SOURCE INFORMATION —
^^^^^^^^
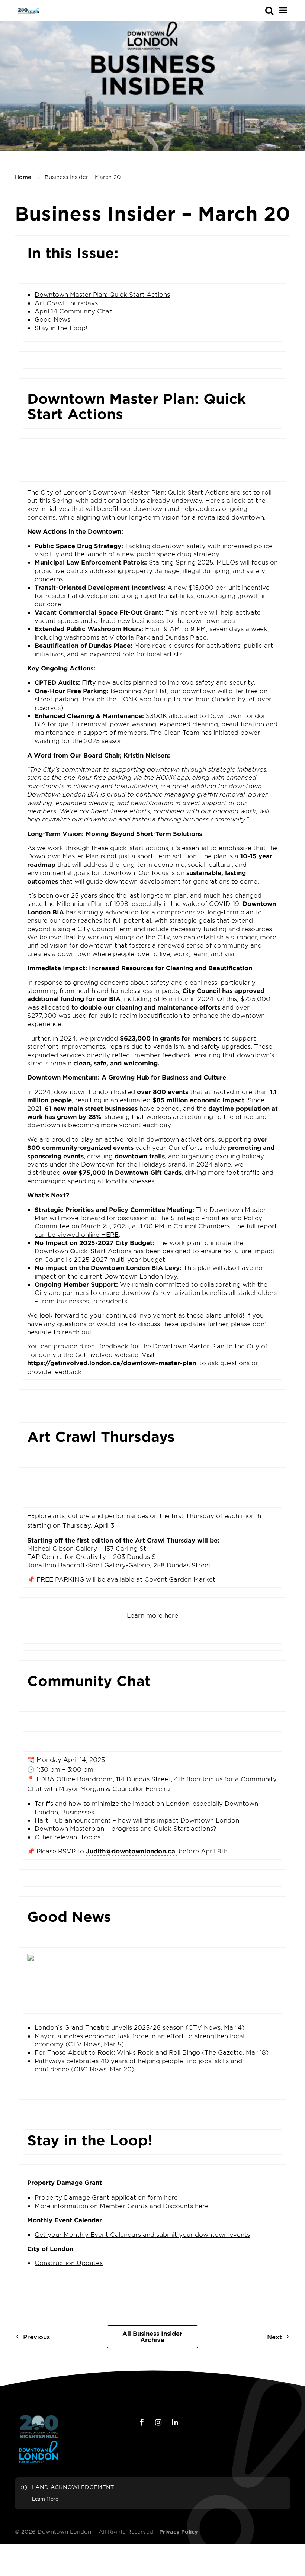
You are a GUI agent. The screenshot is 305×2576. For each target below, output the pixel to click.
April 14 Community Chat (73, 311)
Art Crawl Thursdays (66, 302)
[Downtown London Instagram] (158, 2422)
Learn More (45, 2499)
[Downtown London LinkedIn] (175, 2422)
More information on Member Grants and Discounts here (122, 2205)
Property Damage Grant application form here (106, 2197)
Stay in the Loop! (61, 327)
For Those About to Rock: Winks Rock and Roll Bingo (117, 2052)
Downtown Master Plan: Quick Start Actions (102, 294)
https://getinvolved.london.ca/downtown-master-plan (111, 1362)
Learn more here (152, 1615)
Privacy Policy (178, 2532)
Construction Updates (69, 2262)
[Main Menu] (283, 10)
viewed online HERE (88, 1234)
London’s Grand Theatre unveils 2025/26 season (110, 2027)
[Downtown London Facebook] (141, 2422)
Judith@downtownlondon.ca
^^^^^^^^
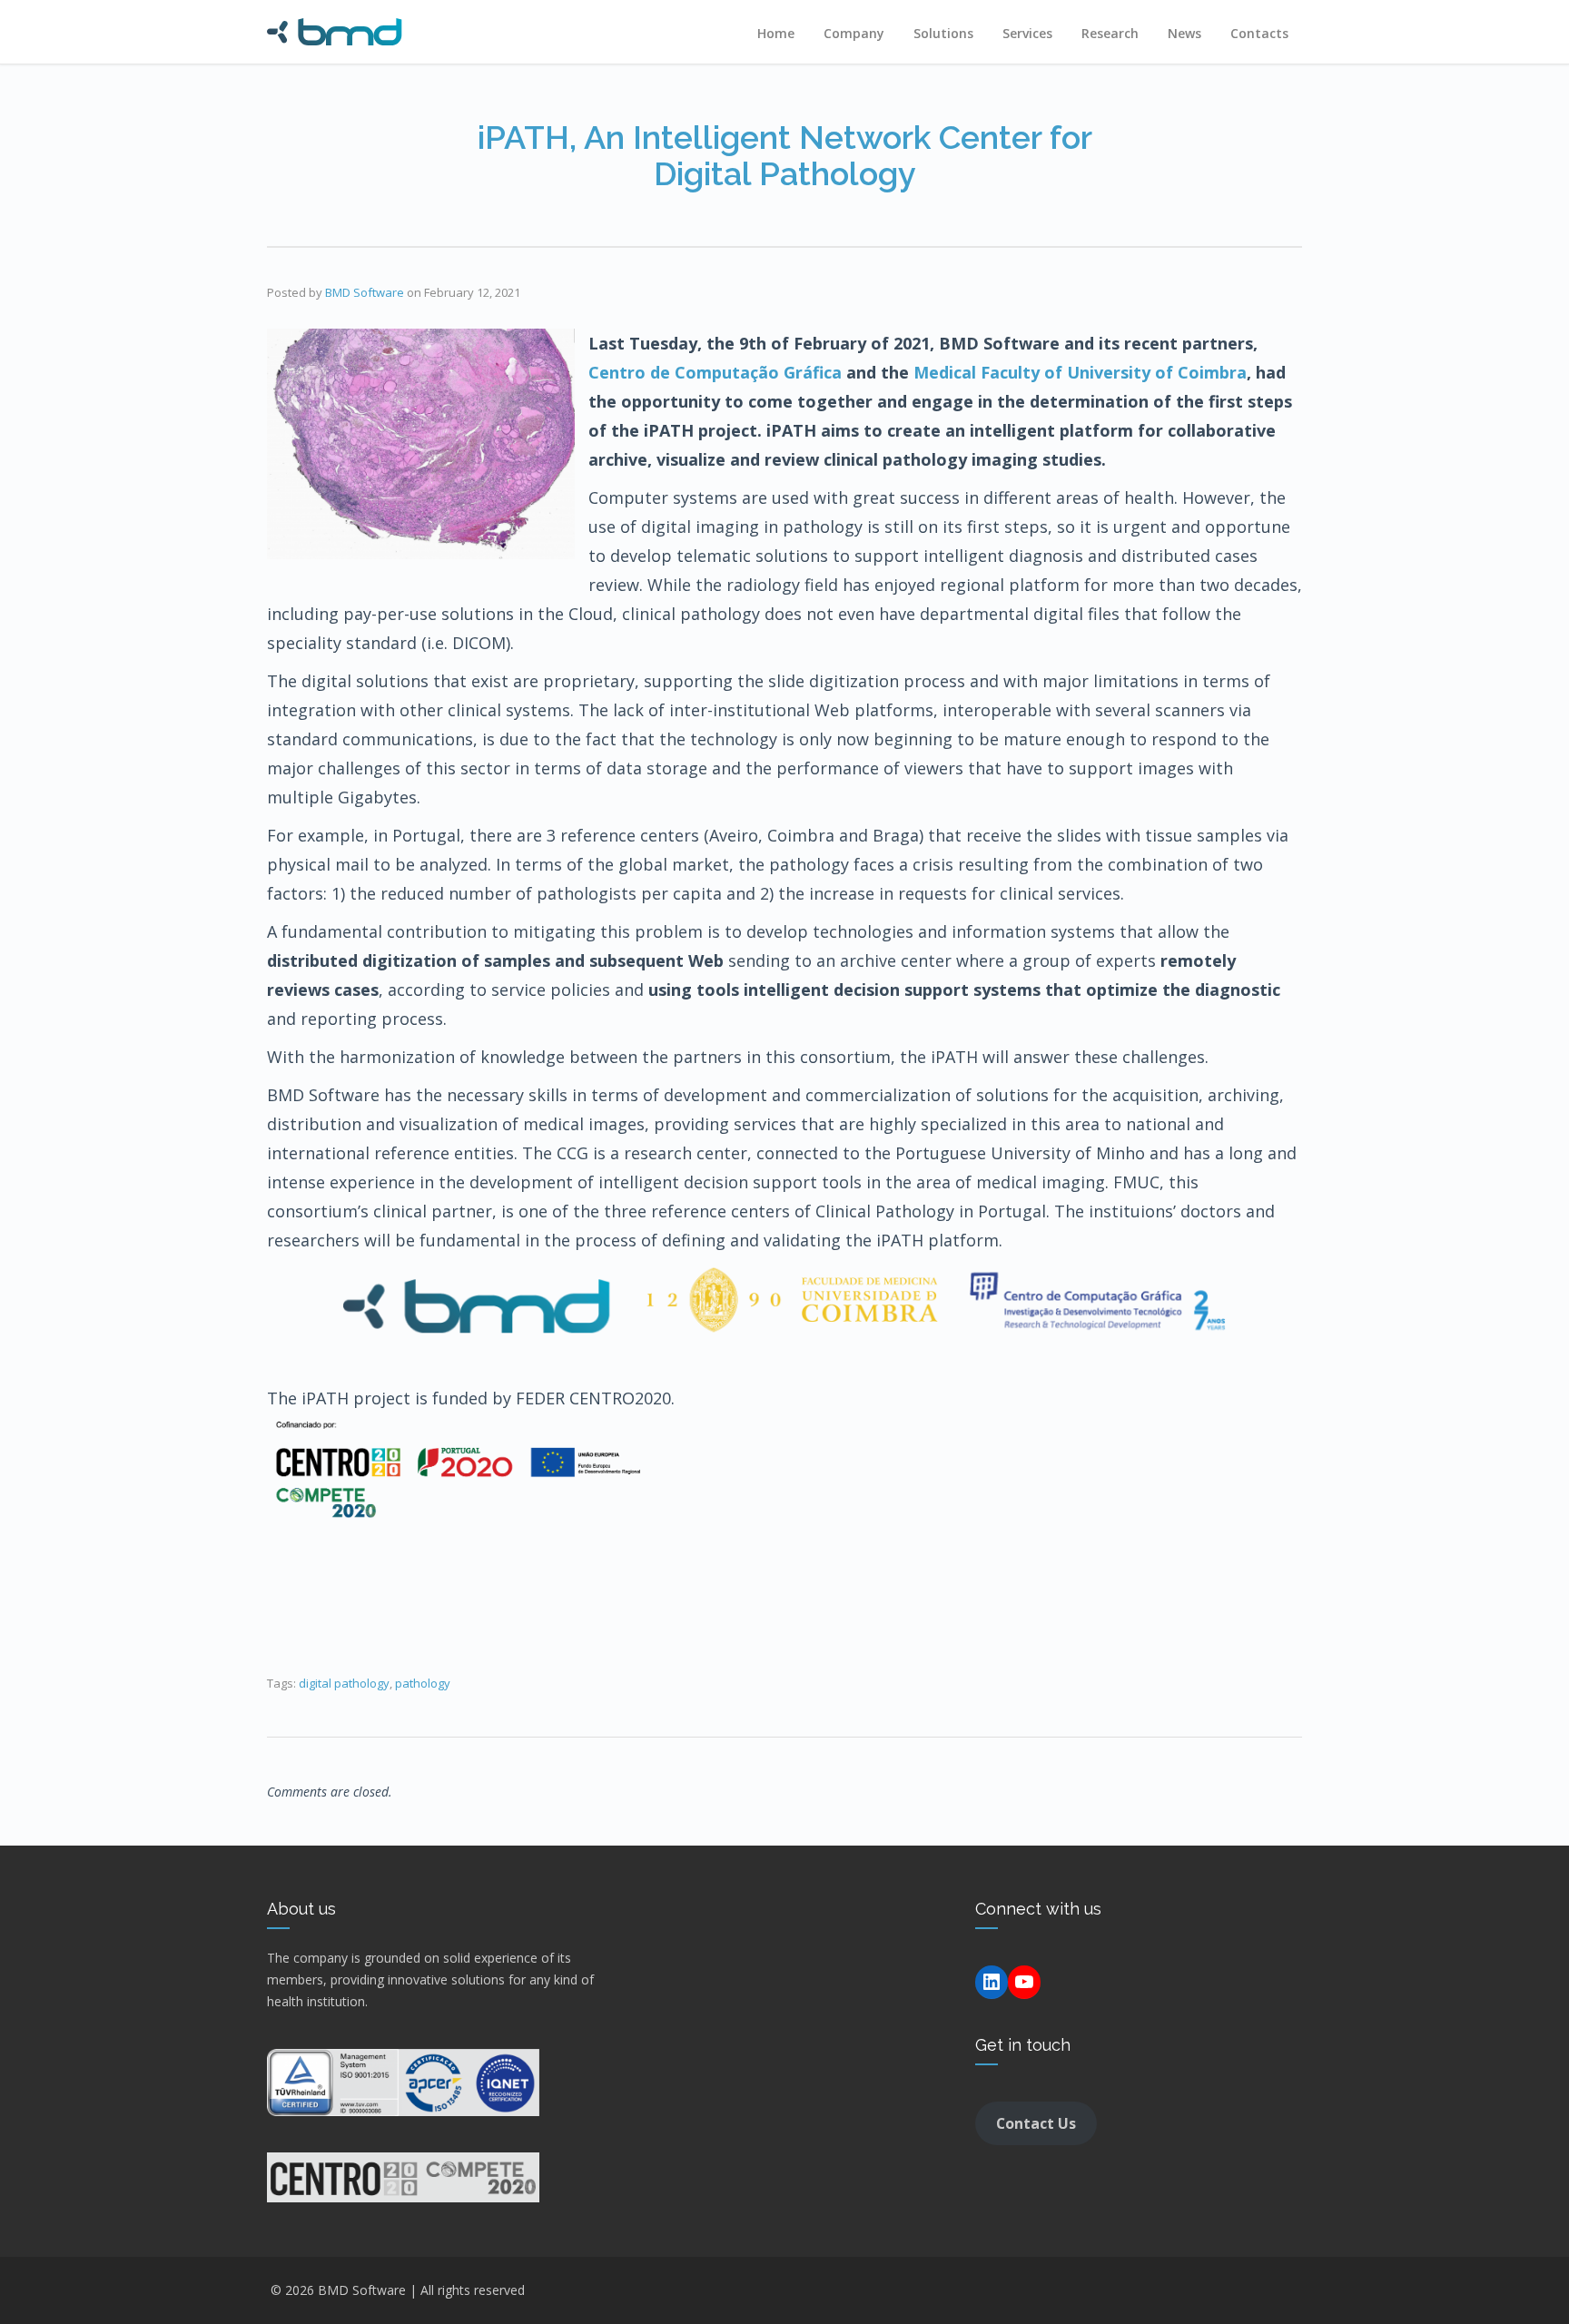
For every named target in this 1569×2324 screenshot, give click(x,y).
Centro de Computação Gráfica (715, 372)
^^^^^^^^
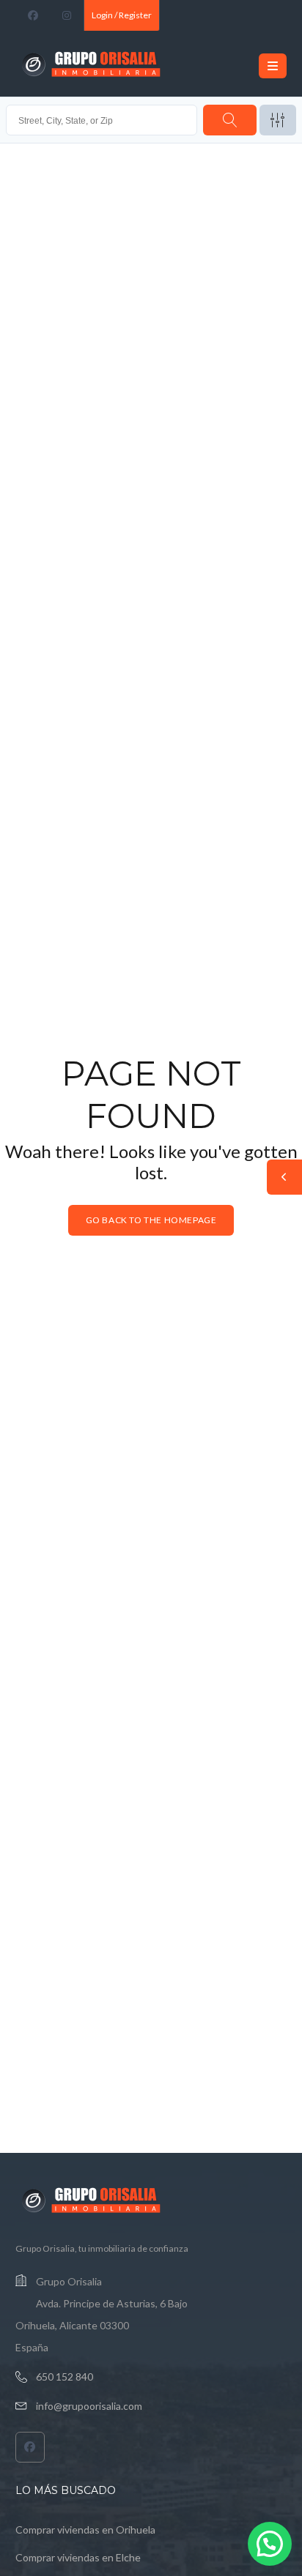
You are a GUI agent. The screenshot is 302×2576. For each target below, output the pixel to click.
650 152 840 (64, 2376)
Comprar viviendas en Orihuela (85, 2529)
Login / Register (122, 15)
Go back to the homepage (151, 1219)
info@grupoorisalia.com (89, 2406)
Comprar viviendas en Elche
^^^^^^^^
PROMPT — Using the entries above, give again exactly the lines from the line holding "Comprar viviendas en Orihuela (85, 2529)" through the line holding "Comprar viviendas en Elche". Include both end lines and nothing else.

TASK OUTPUT —
Comprar viviendas en Orihuela (85, 2529)
Login / Register (122, 15)
Go back to the homepage (151, 1219)
info@grupoorisalia.com (89, 2406)
Comprar viviendas en Elche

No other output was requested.